◆ **WHAT YOU NEED TO DO**:
- a) According to the submersible pump thread, how many pumps have to be purchased?
- b) Name every user who posts in the submersible pump thread.

# Submersible Pump



## Peewee0413 (Oct 18, 2012)

Was asked to piggyback 3 phase 480 off the load side of a motor disconnect, to power a submersible pump. Anyone know any weird code violations I must look out for? Lol. I said spend the extra and run new feeder....


----------



## ohiosparky99 (Nov 12, 2009)

Several, are the lugs rated for 2 wires, does the pump have overloads, if not it needs them, you can't share them with the other motor


----------



## Peewee0413 (Oct 18, 2012)

Ya I already explained the overload setup, I can say I don't mess with dual motor scenarios much.. I appreciate the feedback and it confirms my suggestion to skip the retro and install a new run...

Thanks


----------



## erics37 (May 7, 2009)

Peewee0413 said:


> Was asked to piggyback 3 phase 480 off the load side of a motor disconnect, to power a submersible pump. Anyone know any weird code violations I must look out for? Lol. I said spend the extra and run new feeder....


Submersible pump may also have a built-in moisture detector thingie to detect for seal failure; it may also have some leads for on-board thermal unit, may also have other crap yet. Double check what all conductors/cables are coming out of the motor.


----------



## Peewee0413 (Oct 18, 2012)

Nobody purchased anything. I stomped on the piggyback. Gonna give them the list of material to run a new circuit.( have to purchase 75 pumps) that's why they wanted to hack with the piggyback.


----------

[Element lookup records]
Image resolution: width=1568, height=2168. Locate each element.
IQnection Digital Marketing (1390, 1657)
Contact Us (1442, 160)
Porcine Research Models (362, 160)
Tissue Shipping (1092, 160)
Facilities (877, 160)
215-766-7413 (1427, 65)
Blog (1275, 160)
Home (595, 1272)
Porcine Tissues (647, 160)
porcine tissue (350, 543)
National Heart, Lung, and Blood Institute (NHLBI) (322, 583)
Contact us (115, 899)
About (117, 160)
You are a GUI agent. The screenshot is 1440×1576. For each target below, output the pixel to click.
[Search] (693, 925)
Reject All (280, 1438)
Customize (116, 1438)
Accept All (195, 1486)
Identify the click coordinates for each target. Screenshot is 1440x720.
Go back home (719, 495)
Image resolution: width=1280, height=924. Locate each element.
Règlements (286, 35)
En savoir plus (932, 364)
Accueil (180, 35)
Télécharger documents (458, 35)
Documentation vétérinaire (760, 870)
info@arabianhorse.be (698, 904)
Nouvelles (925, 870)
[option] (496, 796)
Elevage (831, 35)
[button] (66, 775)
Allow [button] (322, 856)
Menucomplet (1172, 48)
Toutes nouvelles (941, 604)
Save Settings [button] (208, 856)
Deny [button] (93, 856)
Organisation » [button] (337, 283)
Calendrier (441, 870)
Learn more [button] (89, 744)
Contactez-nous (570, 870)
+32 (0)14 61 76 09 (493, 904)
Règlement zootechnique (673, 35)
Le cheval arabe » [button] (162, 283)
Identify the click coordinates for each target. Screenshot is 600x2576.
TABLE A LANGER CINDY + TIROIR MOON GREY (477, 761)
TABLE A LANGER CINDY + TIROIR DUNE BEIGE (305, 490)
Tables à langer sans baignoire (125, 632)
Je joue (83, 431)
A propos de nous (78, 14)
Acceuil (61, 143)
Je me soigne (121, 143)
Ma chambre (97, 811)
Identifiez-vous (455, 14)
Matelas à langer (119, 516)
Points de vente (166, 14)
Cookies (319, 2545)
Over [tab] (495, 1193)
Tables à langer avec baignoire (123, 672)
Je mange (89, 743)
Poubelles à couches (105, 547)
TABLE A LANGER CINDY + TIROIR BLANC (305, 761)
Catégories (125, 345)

◆ **TASK-BY-TASK RESULTS**:
- a) 75

- b) Peewee0413, ohiosparky99, erics37